##### Records supplied #####

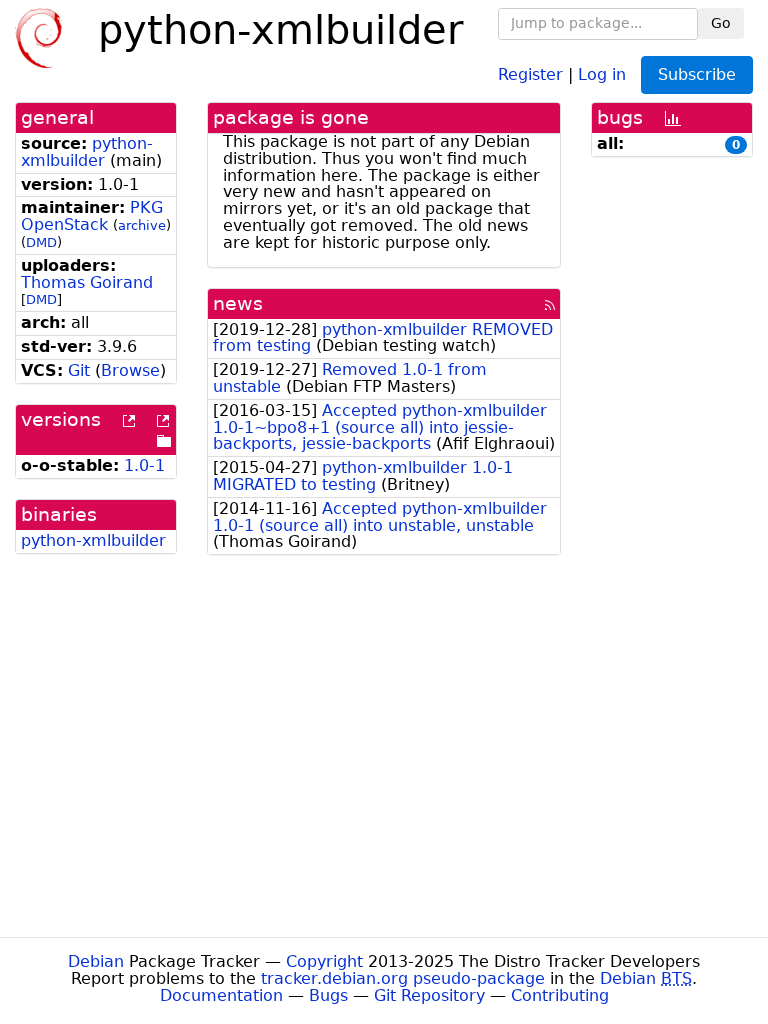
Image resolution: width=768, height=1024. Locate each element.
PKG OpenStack (92, 216)
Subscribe (697, 74)
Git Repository (429, 995)
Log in (602, 73)
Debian (96, 961)
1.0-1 (144, 465)
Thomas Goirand (87, 282)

#####

What is expected: Only the lines from the one containing "PKG OpenStack (92, 216)" through the last line of the records above are to be reproduced, exactly and with both ends included.

Exercise output:
PKG OpenStack (92, 216)
Subscribe (697, 74)
Git Repository (429, 995)
Log in (602, 73)
Debian (96, 961)
1.0-1 (144, 465)
Thomas Goirand (87, 282)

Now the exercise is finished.